EXERCISE GOAL —
What is the number of lines below that contain the word "heading"? Give only that number.

(Stored data)
+ + + + + + +
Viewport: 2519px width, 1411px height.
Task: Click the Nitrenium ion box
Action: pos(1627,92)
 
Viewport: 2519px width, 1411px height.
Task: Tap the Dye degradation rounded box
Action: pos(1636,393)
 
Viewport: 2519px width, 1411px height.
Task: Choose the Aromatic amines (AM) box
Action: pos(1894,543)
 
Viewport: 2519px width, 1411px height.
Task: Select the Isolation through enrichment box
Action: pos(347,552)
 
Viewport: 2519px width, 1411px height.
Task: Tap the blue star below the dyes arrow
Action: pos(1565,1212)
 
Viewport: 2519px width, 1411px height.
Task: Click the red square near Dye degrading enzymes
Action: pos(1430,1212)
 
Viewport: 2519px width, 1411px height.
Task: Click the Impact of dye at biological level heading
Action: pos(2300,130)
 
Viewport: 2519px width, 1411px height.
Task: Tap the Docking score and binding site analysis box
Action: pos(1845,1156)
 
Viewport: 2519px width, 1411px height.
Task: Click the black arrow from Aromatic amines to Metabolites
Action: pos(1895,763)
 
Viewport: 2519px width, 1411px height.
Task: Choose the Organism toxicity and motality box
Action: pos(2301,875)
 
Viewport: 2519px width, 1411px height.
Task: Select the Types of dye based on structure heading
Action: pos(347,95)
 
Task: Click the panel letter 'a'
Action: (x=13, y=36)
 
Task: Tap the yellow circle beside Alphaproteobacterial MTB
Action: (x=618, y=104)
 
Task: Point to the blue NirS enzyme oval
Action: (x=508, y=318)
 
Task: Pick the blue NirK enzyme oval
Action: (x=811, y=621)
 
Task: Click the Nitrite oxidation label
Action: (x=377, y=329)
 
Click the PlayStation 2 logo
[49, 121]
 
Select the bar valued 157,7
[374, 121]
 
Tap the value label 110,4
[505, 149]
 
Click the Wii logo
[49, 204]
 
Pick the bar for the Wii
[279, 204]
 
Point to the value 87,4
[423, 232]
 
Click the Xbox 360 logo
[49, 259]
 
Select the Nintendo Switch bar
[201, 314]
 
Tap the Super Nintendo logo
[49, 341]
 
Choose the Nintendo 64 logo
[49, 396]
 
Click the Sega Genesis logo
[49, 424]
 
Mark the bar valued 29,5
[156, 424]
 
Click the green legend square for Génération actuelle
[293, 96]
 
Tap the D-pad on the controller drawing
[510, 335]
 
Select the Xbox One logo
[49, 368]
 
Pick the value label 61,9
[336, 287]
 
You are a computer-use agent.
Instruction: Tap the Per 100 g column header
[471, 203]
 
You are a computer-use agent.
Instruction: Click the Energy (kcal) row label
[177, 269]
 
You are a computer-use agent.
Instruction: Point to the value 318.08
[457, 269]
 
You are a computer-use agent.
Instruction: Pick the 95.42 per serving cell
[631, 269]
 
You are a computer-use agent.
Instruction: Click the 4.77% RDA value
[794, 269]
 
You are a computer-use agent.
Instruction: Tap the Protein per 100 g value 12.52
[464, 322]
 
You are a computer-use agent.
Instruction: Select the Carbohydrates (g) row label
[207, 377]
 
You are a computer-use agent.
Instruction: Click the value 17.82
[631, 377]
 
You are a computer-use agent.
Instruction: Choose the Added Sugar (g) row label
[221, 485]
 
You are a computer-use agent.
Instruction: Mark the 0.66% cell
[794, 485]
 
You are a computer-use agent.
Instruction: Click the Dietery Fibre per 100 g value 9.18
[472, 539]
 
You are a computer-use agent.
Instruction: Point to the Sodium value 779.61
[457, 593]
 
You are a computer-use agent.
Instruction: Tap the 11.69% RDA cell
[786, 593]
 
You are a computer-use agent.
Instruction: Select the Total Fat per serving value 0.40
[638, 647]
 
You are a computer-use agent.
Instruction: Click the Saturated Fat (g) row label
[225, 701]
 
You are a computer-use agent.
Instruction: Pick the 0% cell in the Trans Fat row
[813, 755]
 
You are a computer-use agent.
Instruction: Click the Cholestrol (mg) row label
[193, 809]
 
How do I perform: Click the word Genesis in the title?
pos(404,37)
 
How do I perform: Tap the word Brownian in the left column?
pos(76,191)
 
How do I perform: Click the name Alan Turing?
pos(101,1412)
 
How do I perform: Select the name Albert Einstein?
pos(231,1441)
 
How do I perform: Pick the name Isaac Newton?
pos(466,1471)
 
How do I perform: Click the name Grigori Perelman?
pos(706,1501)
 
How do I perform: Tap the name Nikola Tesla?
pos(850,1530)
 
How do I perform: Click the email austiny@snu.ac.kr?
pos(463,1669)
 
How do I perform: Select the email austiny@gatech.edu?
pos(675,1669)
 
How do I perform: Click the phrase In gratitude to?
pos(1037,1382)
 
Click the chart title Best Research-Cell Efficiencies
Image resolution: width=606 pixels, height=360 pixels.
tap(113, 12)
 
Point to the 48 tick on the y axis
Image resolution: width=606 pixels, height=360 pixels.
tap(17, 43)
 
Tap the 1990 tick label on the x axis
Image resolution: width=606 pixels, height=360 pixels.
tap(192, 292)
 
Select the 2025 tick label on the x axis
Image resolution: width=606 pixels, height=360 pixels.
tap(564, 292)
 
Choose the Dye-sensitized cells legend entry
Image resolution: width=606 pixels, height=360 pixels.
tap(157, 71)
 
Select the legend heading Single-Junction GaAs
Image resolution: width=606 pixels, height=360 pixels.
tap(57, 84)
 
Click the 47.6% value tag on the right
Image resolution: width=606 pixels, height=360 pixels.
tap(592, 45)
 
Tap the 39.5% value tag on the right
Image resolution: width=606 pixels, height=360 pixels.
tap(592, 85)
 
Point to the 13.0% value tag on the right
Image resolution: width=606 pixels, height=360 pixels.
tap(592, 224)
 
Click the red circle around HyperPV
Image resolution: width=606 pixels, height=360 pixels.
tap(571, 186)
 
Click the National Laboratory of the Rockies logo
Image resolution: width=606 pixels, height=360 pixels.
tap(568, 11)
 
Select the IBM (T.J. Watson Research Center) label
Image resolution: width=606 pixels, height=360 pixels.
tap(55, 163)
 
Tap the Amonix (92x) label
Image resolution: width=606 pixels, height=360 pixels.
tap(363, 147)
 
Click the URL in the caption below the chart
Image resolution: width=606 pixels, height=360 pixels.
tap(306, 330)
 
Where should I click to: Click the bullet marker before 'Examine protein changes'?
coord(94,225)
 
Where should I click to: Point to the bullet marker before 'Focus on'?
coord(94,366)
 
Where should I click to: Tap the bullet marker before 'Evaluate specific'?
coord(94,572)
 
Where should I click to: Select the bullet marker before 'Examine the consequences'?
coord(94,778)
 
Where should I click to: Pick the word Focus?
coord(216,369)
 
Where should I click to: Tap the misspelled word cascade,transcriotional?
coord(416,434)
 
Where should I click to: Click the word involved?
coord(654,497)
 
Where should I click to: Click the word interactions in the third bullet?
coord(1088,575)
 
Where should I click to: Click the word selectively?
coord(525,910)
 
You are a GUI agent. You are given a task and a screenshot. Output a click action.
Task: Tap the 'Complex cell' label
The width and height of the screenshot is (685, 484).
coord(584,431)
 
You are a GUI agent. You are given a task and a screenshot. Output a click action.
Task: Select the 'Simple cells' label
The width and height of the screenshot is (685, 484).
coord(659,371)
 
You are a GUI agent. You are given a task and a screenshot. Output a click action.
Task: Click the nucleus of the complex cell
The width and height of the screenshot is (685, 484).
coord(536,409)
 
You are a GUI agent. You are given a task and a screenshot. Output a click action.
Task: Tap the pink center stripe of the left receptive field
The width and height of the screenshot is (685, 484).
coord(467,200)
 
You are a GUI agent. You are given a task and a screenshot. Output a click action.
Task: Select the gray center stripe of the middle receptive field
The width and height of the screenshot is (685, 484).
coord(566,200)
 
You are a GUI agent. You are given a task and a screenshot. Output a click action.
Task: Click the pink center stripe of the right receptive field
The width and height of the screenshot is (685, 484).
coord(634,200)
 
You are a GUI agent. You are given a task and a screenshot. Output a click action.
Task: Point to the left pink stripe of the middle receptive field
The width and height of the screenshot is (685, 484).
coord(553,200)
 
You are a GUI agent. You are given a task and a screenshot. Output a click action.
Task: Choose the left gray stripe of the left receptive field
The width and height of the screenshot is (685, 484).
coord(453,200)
+ + + + + + +
YOUR RESPONSE —
3